Надежда. Вот, вот опять! Не делайте вид, что не слышите!
Госпожа Петрович действительно ничего не слышит. Может быть она глуховата, а может быть ничего и не слышно. Может быть Надежда слышит то, что никто другой слышать не может. А может быть и мы, под ее воздействием, начинаем думать, что слышим вещи, которые на самом деле не существуют.
Надежда. Это моя бабушка! Это моя бабушка поет! Слышите?!? (Хватает госпожу Петрович за руку, трясет ее. Та пугается, вырывается.)
Петровичка. Господи, да что с вами, девушка?!?
Надежда (взывает, безрезультатно взывает к бабушке). Бабушка! Ба-бу-шка!!!
Пение опять затихает. Надежда разочарована. А госпожа Петрович, как назло, именно тут и говорит.
Петровичка. Я ничего не слышу. (А потом еще и высказывает свое умозаключение.) Здесь никого нет.
Надежда смотрит на стоящую перед ней женщину. Всю злость, которую она испытывает к старым людям, и из-за Симича, и из-за своей собственной бабушки, которая вдруг начала вести себя как дух, и из-за самой Петровички, Надежда формулирует так.
Надежда. Вы глухая, потому что старая. А раз вы старая, то скоро умрете.
Надежда делает несколько шагов, она решает уйти. Петровичка на самом деле старая, возможно она глуховата, и она, разумеется, скоро умрет. Просто некрасиво говорить ей об этом. Поэтому она грустнеет.
Петровичка. Как вам не стыдно.
А Надежде действительно стыдно. Она останавливается, не зная, что сказать. И только смущенно бормочет.
Надежда. Извините.
Госпожа Петрович остается ждать. Она садится на свой чемодан. Раздается гром.
Затемнение
Терраса в доме Фредди. Большой обеденный стол, за столом Дада, ее брат Фредди и их отец. У их отца есть имя, хотя те, кто с ним знаком, звали его преимущественно по фамилии — Йович.

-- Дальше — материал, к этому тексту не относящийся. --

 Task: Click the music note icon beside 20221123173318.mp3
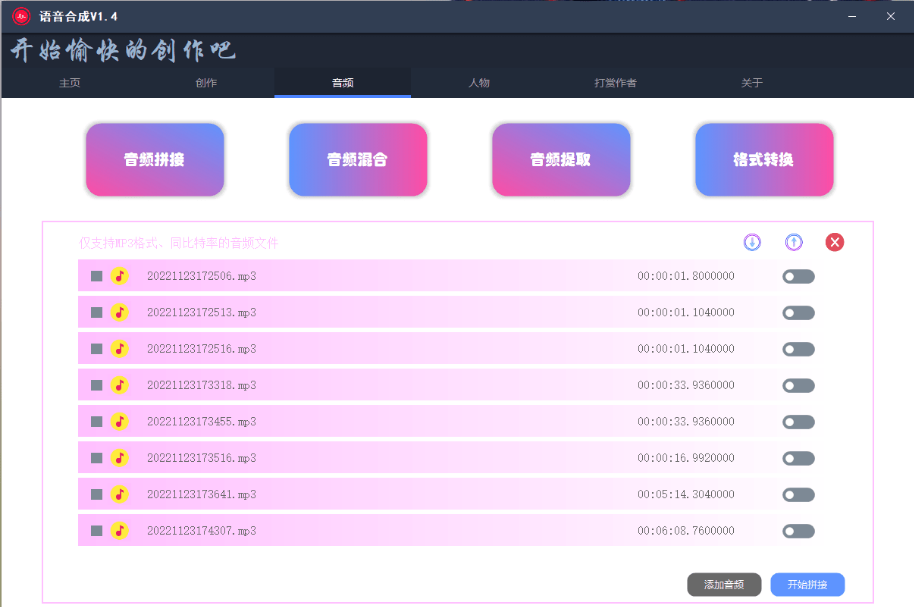coord(120,385)
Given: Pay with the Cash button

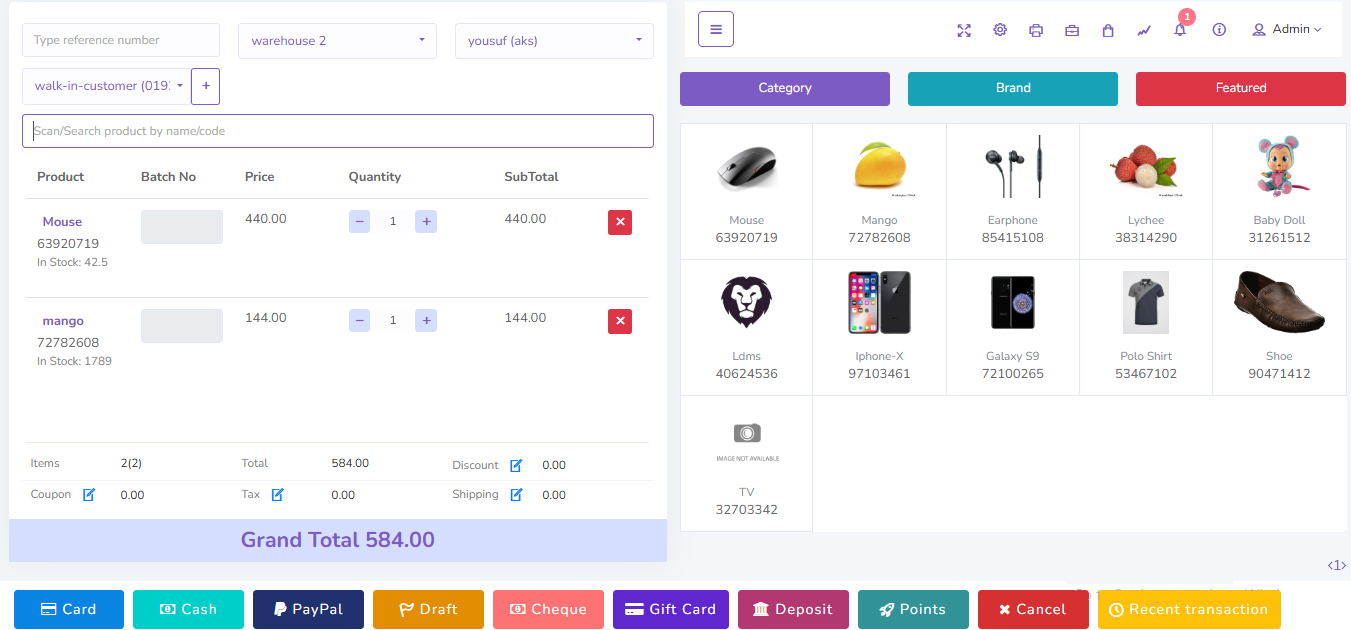Looking at the screenshot, I should [188, 609].
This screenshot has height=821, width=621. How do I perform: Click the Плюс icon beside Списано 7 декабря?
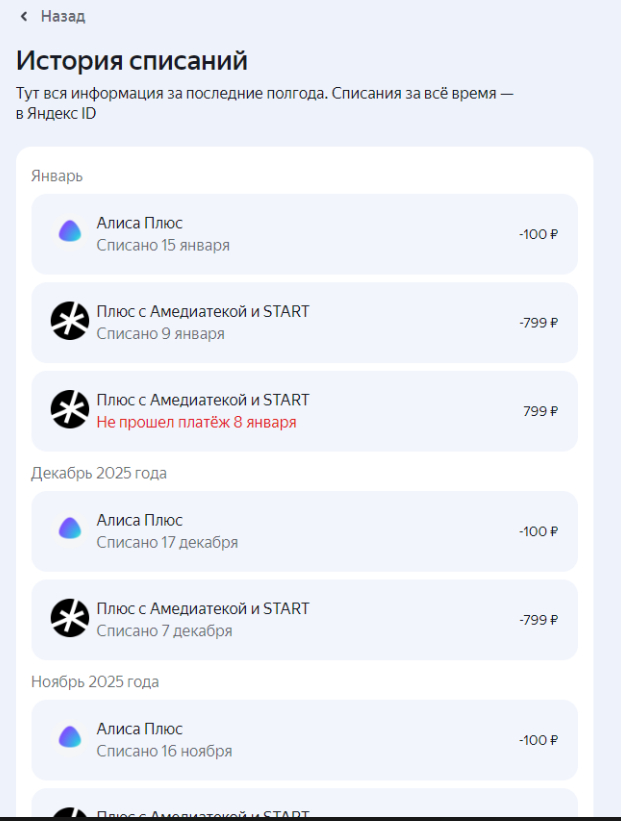click(70, 619)
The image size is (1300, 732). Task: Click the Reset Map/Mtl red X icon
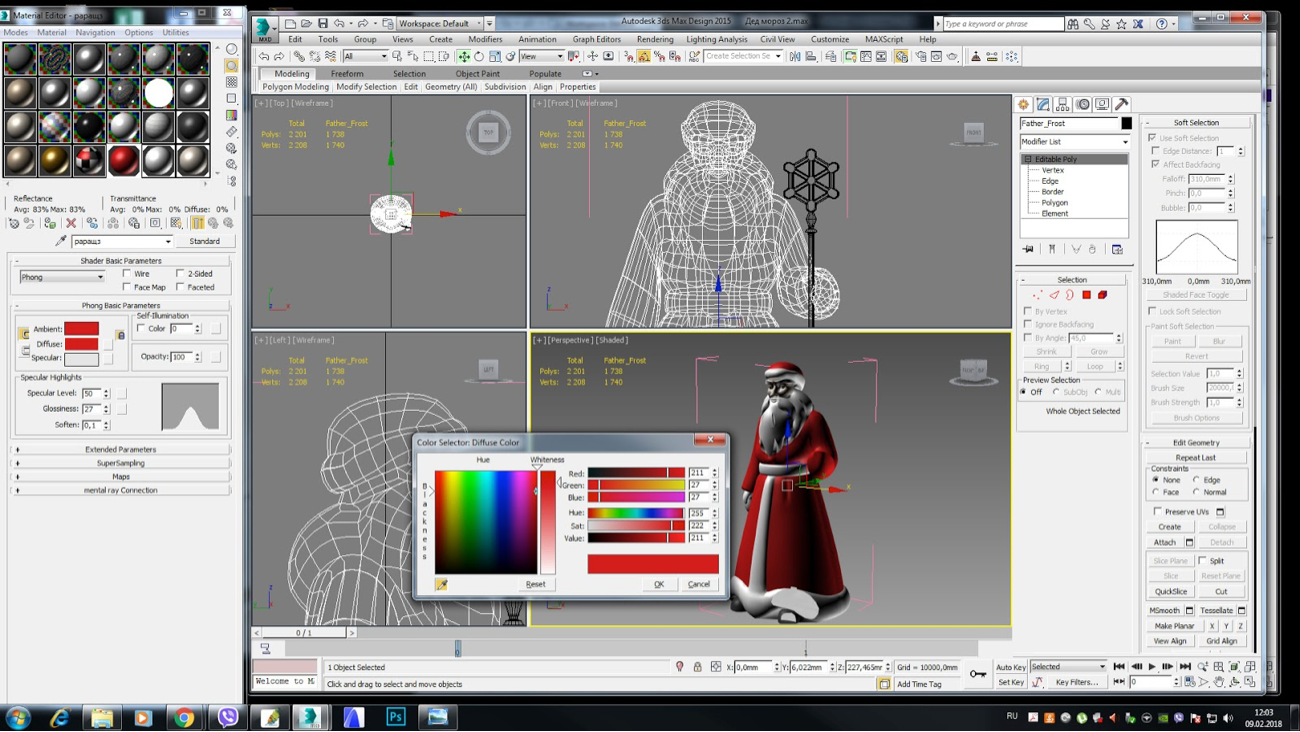(71, 223)
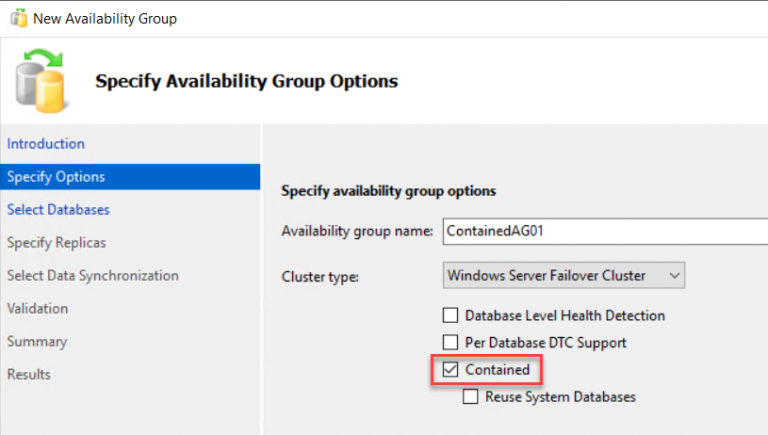Select the Results step

point(29,375)
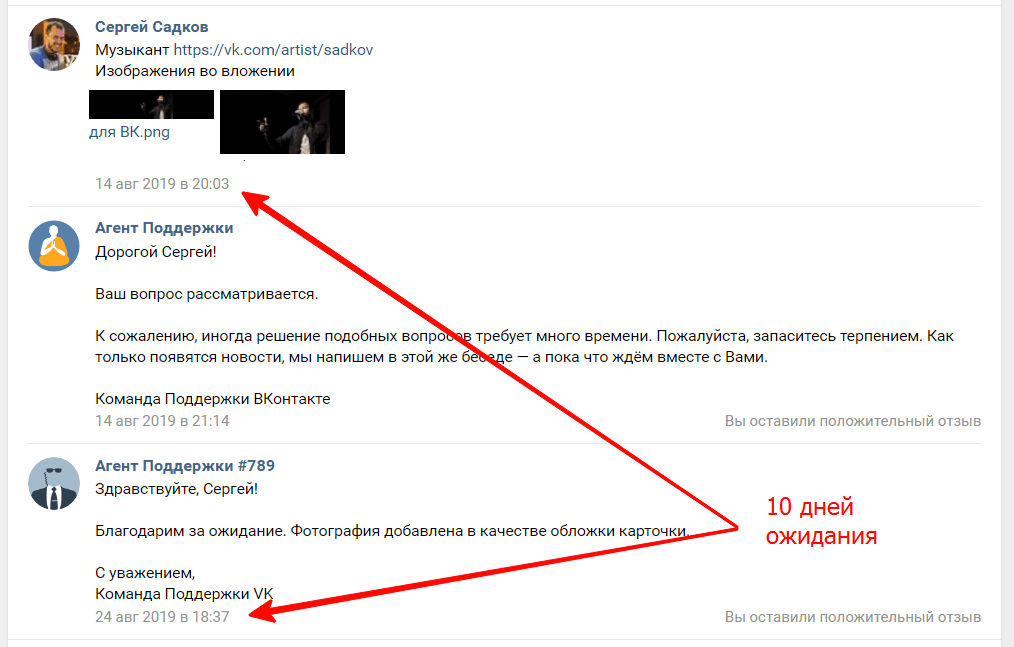Click the orange meditating support agent avatar
Screen dimensions: 1014x647
coord(54,246)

Уже давно никто другой никак его не зовет, поэтому пусть он и остается Йовичем. Фредди и Дада несомненно похожи, причем чем-то неприятным. Оба красивы, со светлыми волосами, какие-то прозрачные, они похожи на похищенные портреты кисти псевдоренессансного мастера. У всех в тарелках какие-то крохи еды, да и эту малость они не едят. Фредди и Дада хоть что-то поковыряли, а Йович и не прикасался. Его тарелка, вилка, нож и бокал стоят нетронутыми. Йович сидит сжав губы, не смотрит ни в тарелку, ни на своих детей, он ни к чему не прикасается, сидит опираясь на свою палку, словно в любой момент может встать и уйти, просто покинуть их… Неподвижным взглядом смотрит куда-то вдаль, перед собой. Фредди отодвигает тарелку.
Фредди. Я больше не могу.
Дада. Ну, еще немножко.
Фредди. Еда ужасно действует мне на нервы. Что ни съем, от всего толстею как свинья.
Дада. Но, милый, ты выглядишь изумительно
И это действительно так.
Фредди. Потому что слежу за собой. Ты, дорогая, напротив, выглядишь ужасно.
А вот это совсем не так.
Дада. Сегодня я неважно себя чувствую.
Фредди. У тебя менструация?
Дада (жеманится). Фредди!
Вообще-то Дада не может сидеть на нормальном расстоянии от стола, из-за живота.
Фредди. А, да, я все время забываю, что у тебя в животе полицейское отродье. Поэтому тебе и плохо.
Фредди никогда не занимался сексом с женщиной.
Фредди. Я тебя совершенно не понимаю. В нашем возрасте рожать еще одного ребенка.
Слово «одного» Фредди выделяет голосом примерно так же как например если бы он сказал еще сорок или еще сто детей.
Дада. Фредди, ангел мой, сегодня я не в настроении.
Фредди. Я просто сказал. Мне все это противно.
То обстоятельство, что Фредди не спит с женщинами, он щедро компенсирует с другой половиной человечества.
Фредди. А не думала ли ты о лифтинге?